The Yorkshire West Riding Revolt of April 1820 was an uprising planned by working class radicals. It is thought to have been associated with Scottish uprisings, and occurred just as those arrested in the Peterloo Massacre and other reform demonstrations of 1819 were coming to trial. The desire for universal suffrage, annual elections and an end to the Corn Laws were the main motivation for radicals.

==Events==

The news of Peterloo Massacre spread far and wide, with fairground booths as far away as Devon displaying detailed hand-coloured prints of the scene. There were protest meetings, which led to further arrests, and for a time rebellion appeared to threaten. In the spring of 1820 there was serious unrest in Yorkshire and armed rebellions in Ireland and Scotland; in Glasgow, a provisional government was optimistically proclaimed.

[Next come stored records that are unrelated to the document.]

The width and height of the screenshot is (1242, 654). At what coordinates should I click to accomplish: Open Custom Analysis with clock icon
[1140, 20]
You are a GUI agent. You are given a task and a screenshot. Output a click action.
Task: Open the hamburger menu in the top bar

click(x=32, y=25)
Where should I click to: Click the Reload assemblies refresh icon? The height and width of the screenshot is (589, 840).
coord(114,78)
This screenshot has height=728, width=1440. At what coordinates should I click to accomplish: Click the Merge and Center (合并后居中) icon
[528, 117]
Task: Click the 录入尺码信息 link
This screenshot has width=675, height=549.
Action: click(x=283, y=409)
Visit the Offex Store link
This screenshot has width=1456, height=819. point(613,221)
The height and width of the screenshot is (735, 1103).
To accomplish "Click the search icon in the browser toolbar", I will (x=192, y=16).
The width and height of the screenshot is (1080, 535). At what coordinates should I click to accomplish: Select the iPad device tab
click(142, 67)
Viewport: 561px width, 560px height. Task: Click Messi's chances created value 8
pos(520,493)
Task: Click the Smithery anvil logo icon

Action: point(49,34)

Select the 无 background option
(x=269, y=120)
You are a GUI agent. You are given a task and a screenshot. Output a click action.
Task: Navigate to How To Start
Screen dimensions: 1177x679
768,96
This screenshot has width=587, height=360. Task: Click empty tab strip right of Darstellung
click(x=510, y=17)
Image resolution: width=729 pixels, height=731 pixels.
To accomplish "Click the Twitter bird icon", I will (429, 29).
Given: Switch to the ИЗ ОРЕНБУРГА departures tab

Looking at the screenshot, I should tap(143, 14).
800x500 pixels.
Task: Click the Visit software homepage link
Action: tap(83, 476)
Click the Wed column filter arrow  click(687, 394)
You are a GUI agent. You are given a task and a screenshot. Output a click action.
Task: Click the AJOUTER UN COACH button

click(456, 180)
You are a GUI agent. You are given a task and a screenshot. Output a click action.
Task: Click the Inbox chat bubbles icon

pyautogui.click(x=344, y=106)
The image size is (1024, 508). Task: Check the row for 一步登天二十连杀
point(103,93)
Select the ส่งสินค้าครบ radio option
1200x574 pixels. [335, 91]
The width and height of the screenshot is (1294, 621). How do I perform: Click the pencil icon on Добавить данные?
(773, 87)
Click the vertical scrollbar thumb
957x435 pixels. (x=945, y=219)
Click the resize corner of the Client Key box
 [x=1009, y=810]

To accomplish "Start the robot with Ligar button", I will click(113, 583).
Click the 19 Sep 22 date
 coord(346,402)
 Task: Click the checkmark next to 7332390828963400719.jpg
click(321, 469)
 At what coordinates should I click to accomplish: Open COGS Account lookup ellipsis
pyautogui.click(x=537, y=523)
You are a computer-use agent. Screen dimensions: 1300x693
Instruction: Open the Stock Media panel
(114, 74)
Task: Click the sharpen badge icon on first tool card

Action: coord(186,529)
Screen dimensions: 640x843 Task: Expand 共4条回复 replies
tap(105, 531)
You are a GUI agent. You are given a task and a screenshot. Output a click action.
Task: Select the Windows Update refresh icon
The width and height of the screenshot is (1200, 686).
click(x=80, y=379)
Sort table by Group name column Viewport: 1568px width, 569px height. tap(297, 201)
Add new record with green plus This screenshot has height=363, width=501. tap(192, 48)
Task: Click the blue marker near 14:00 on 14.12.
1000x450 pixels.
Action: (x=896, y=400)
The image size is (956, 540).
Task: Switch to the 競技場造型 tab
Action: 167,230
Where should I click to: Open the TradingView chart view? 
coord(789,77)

On 1 April, about 2,000 armed men approached the town of Huddersfield from four directions, with the intention of taking the town from the garrison stationed there. About 400 men within Huddersfield itself were part of the plan. However, for some reason the plan was aborted, the insurgents withdrew and returned to their homes and only four men were arrested, after the event.

On the evening of 11 April, a group of from 300 to 500 men from Barnsley and the nearby villages of Dodworth and Monk Bretton marched to Grange Moore, near Huddersfield. They believed that they were part of a rising postponed from 1 April and that they would meet with other groups and take Huddersfield. They carried arms and provisions, marched to a drum beat and carried political banners which they had used in meetings in 1819. On arriving at Grange Moore, they found that only about 20 men from Huddersfield had come to join them, and that the other towns had not mobilised. Most fled, and when the military arrived to confront them, they arrested a small group who did not resist.

In Sheffield, a simultaneous event did take place, although as on 1 April, a planned attack on a barracks was apparently aborted. About 200 armed men assembled, marched, split into two groups then reassembled in the Haymarket. They chanted ‘Hunt and Liberty’, ‘The Revolution, the Revolution’ and ‘All in the Mind for the Barracks’. Their leader, John Blackwell, symbolically fired off a pistol, but this was the only shot fired. The men simply dispersed.

At Halifax, as in Sheffield, there was a meeting of men who chanted loudly and fired off a rocket, before dispersing.

At Mirfield and Dewsbury there were general strikes.

On 12 April at Wigan in Lancashire, about 300 men assembled, thinking they were to be part of a general rising, but as in Grange Moore, dispersed in confusion.

Apparently the strategy had been to take towns and intercept the mail coaches in the North of England. The Scottish radicals would know that the uprising had begun when the mail coaches did not arrive, and begin their own. In Huddersfield, the plan had been to take the cavalry and infantry barracks, and shut up the principal civil people in their homes, before declaring an interim government.

==Arrests and trials==
Four men were prosecuted as a result of the events on 1 April. John Peacock and John Lindley were transported to Van Diemen's Land and Nathaniel Buckely and Thomas Blackburn served two years imprisonment before being pardoned.

Twenty two men were prosecuted for High Treason as a result of the events of 12 April at Grange Moore. They admitted their actions and entered a group plea of guilty, relying on William Comstive, their leader, to be their spokesman. They were sentenced to death but recommended for mercy and the sentences were commuted to imprisonment or transportation to Van Diemen’s Land.

Eleven of the 22 were told they would be deported to Van Dieman's Land – the Australian penal colony which was later renamed Tasmania, while the rest were sent to the 'hulks'(prison ships). John Burkinshaw and his brother George Burkinshaw were among those charged with high treason. One pleaded guilty; the rest including John and George pleaded not guilty.
The penalty if the charge was proved was death; however, they were told if they changed their plea to guilty, they would be spared. The guilty plea was subsequently entered and the death sentence was replaced with
transportation – 11 of them, including John, for life and the remainder, including George, for 14 years. The ‘lifers’ were sent to Van Dieman’s Land.

Eleven arrived in 1820 on the 'Lady Ridley' and a twelfth transportee, Michael Downing, arrived on the 'Phoenix' in 1822.

John Blackwell was arrested for the events at Sheffield, in which he had acted a leader. He served 30 months in prison.

A few weavers were arrested as a result of the events at Wigan.